Nice Meal, and it sounds like a great marriage. You don't see that as much as you used too. Congrats on your 25, and hopefully you two can have at least 25 more together.
Dennis


----------



## hhookk (May 8, 2010)

Thanks Dennis. I'm lucky to have her in my life. She has given me 3 beautiful children and I couldn't be happier.


----------



## cowgirl (May 8, 2010)

Happy Anniversary!  Your seafood feast looks fantastic.


----------



## hhookk (May 8, 2010)

Thanks cowgirl, it was delicious. Can't wait to do it again. The only thing missing was oysters. I wasn't happy with the ones they had so I skipped them this time.


----------



## daddyzaring (May 8, 2010)

What is a cherry stone, and the little neck?


----------



## south jersey bbq tim (May 9, 2010)

very nice :)  i have the same table!!!!!!!!!!!!!


----------



## caveman (May 9, 2010)

Here's to another 25.  Great going.


----------



## hhookk (May 9, 2010)

They are different varietys of clams. The cherrystones are the big ones in the half shells at the bottom of the pic with hot sauce and lime juice on them. They are raw, ice cold and delicious. They can be cooked also, but I prefer them raw. I can eat 2 dozen without a problem. The only thing I don't like about preparing them at home is shucking them. If you don't know what you're doing it can be very hard and dangerous if you slip with the knife. (I do know what I'm doing, but it's just a pain in the a$$, but totally worth it)

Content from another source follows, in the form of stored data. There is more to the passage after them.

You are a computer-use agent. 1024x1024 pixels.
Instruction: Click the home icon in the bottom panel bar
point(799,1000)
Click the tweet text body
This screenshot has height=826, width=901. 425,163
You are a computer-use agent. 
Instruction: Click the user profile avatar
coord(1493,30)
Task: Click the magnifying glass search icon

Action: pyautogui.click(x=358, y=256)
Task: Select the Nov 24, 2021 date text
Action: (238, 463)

Little necks are in the bowl on the right with the steamers and mussels. Steamers and mussels have thin, brittle shells while the littlenecks and cherrystones have really thick, hard shells. The meat is a little firmer than steamers and mussels too. I gave the little necks a 5 min head start before adding the steamers and mussels to the pot because I find they take a little longer to cook because of the thick shells. Garlic butter put these over the top. My 19 year old daughter couldn't stop eating them.

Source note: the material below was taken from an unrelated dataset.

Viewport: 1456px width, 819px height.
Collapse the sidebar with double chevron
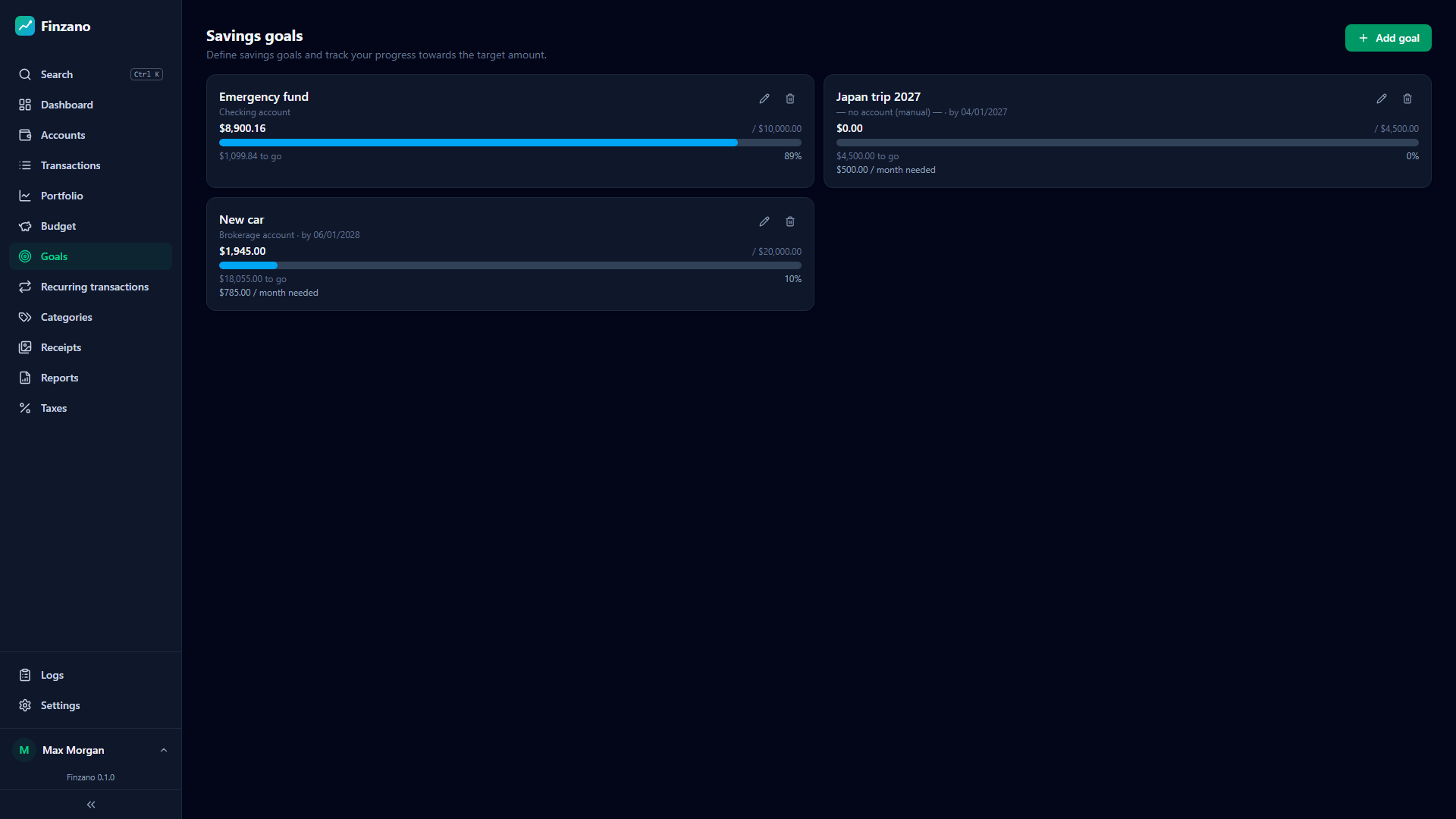click(x=91, y=805)
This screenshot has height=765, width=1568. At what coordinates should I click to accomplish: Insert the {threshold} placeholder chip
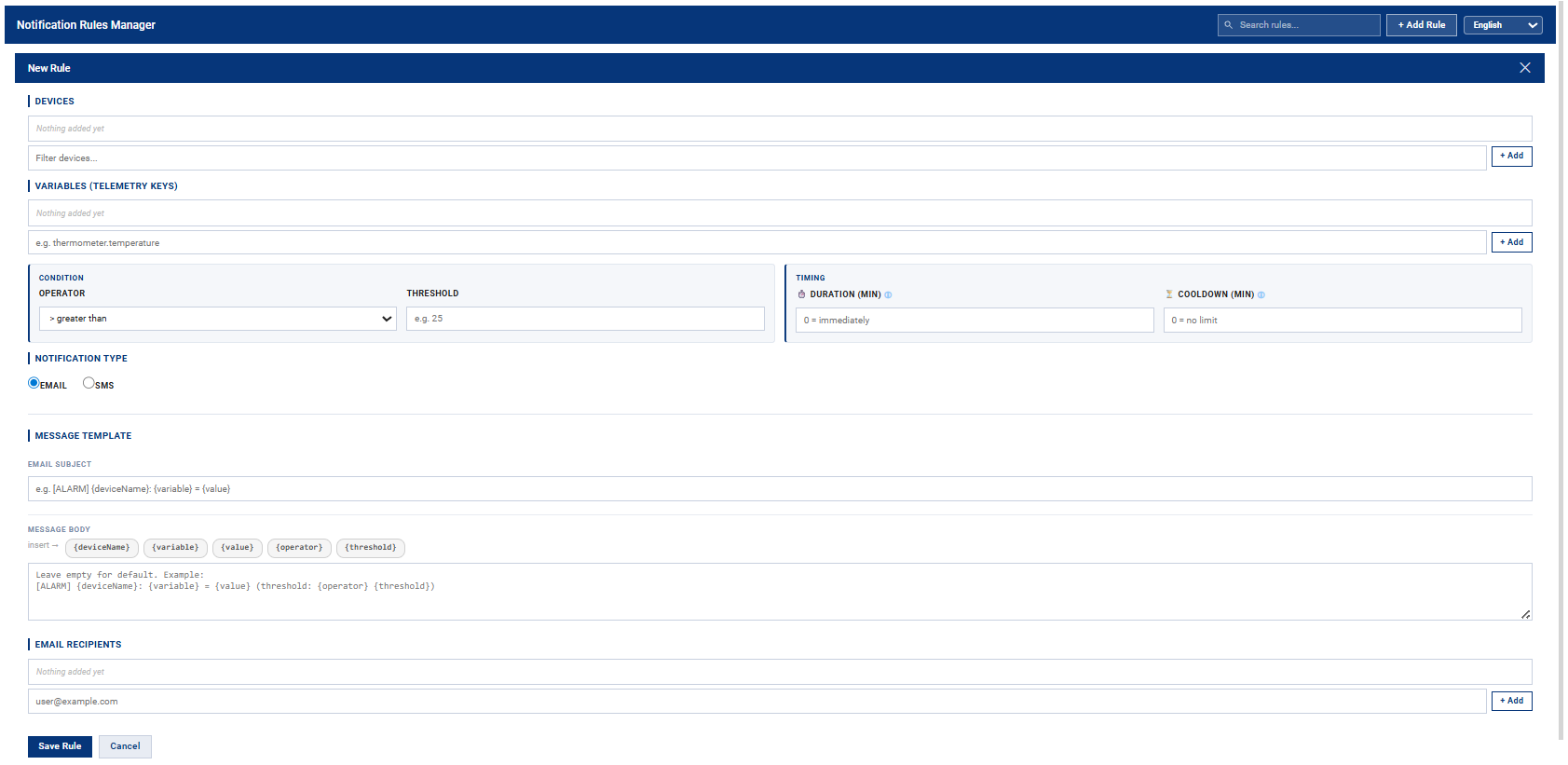(x=371, y=548)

Thanks for all the kind words everyone. I truly am blessed with a wonderful wife and family. 

Also Happy Mothers day to all you mothers out there.


----------



## billham (May 9, 2010)

Grats on 25 years man i myself know what you mean it will be 20yrs for me this September. Those necks look great btw it must be an East Coast thing lol being from RI myself i knew exactly what you were talking about again congrats


----------